::: Records

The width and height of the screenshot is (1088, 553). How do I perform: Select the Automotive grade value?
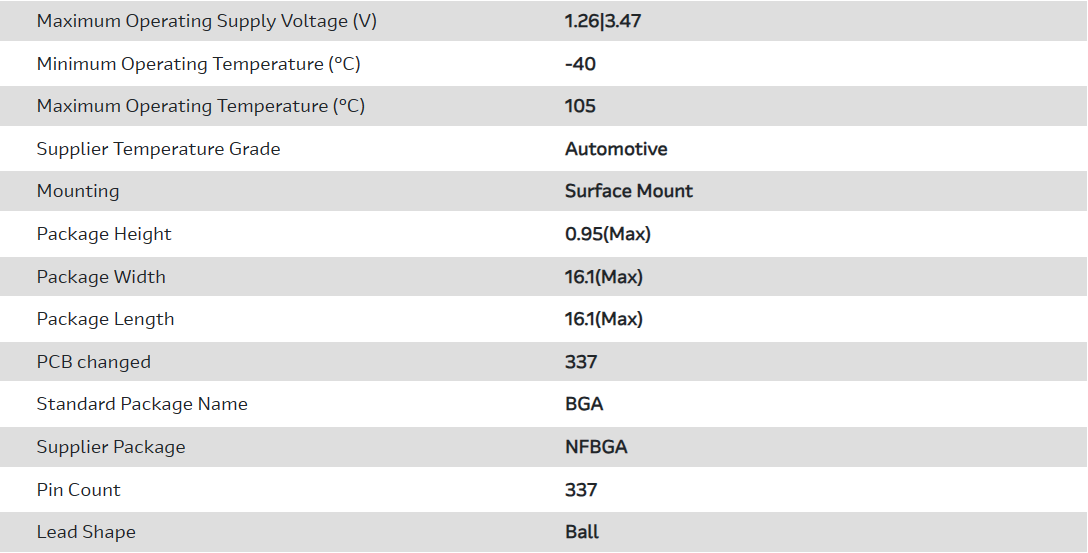click(616, 149)
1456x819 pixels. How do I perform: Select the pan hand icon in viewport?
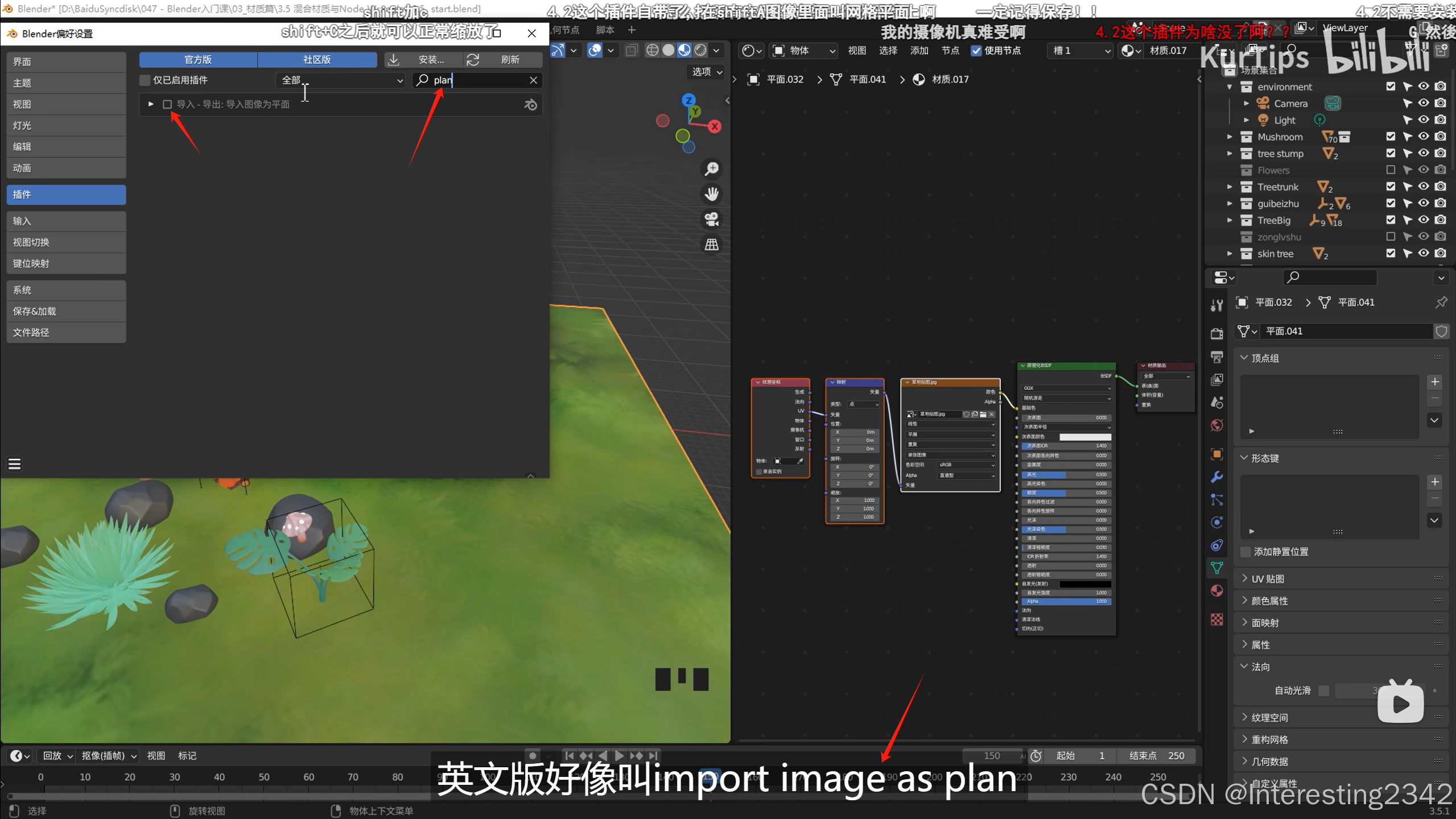click(x=711, y=194)
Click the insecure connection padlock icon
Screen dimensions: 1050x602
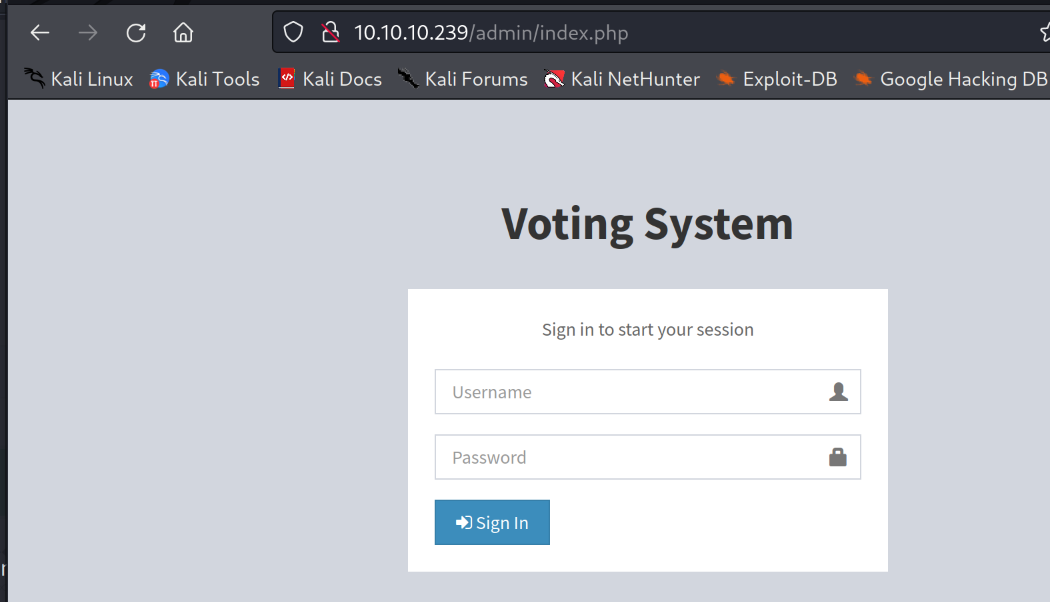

::::::

# The exercise
Pick out every row above that contains the string "icon" with the same capitalization, and copy each of those rows in full.

# Complete output
1456x819 pixels. How do I perform: Select the pan hand icon in viewport?
Click the insecure connection padlock icon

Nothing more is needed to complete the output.